EU Parliamentaty commentary: Europe's lurch to right will see unemployed, growth, emerge as losers

Dear All,

 

My two cents on the EP-2014. The one conclusion which stands out to me is: Growth and reform will be delayed. The trade remains LONG fixed income – everything which just happened in Ukraine, ECB and now EP-2014 has a negative growth/inflation impact.

 

Europe is caught out – miscommunication is the norm, and the mandate for change just moved further away despite the strong showing for anti-EU votes. This votes however is diluted by institutional frameworks and a modus operandi in proceedings which makes it impossible to change the course, but hopefully It can change the pace.

 

Europe rejected Barosso's idea that the solution to Europe's problem is more Europe – they shouted: No! It's a better working Europe.

 

Steen

 

 

Europe's lurch to right will see unemployed, growth, emerge as losers

Steen Jakobsen

Chief Economist & CIO / Saxo Bank

Denmark

·          

·          

·         Massive eurosceptic bloc breakthrough at parliamentary elections impossible to ignore

·         European project at risk as voters reject Brussels' push for ever-further integration

·         Real losers in vote continue to be unemployed and growth prospects as Europe divisions rise

 

By Steen Jakobsen

 

Across Europe, EU-sceptic voters gained ground, but it could be in vain as the overall majority of the old guard: Conservative, Liberals, Greens and Social Democrat's still carry 70 percent of the mandates. 

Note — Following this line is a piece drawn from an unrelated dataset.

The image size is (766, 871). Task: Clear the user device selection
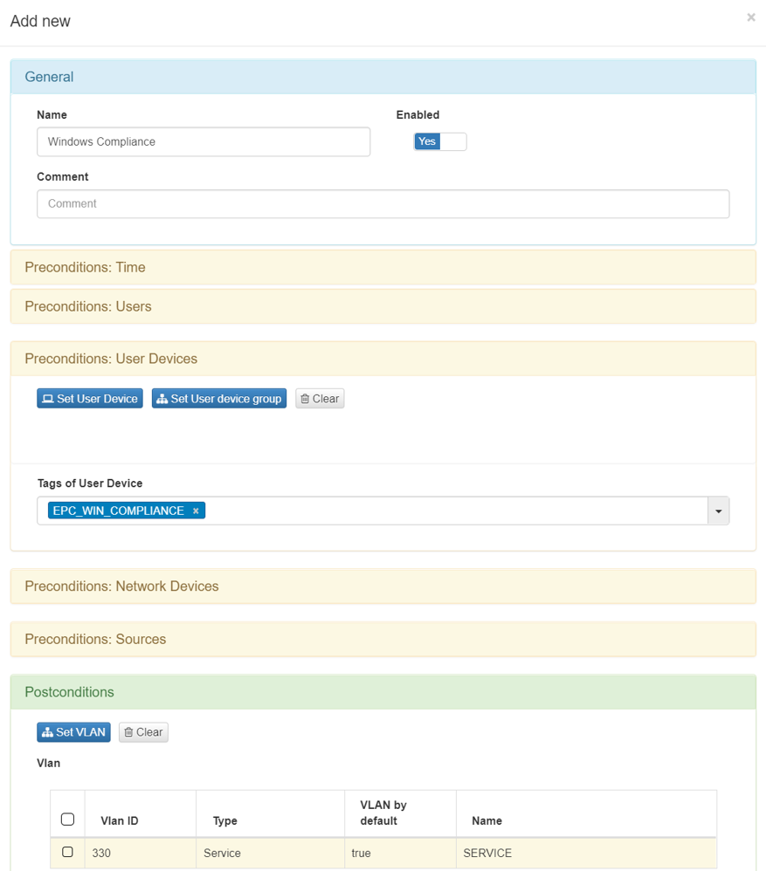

How the protest votes engage with the main stream parties will set the tone for Europe over the next five years. If the protest parties just want a floor to shout "No thank you to Europe", then we will see the old parties align themselves more towards the middle and dilute the negative votes. On the other hand, if the EU-sceptic votes want real influence, then compromise and seeking real influence on key votes will be the strategy. 

 

The European Parliament makes a new law every second day, which is scary in itself, but it also shows you that Europe today is very much a machine where stopping the momentum is extremely hard. The EU system is built and set up to protect the bureaucratic model and it clearly favours pro-EU inclined political parties.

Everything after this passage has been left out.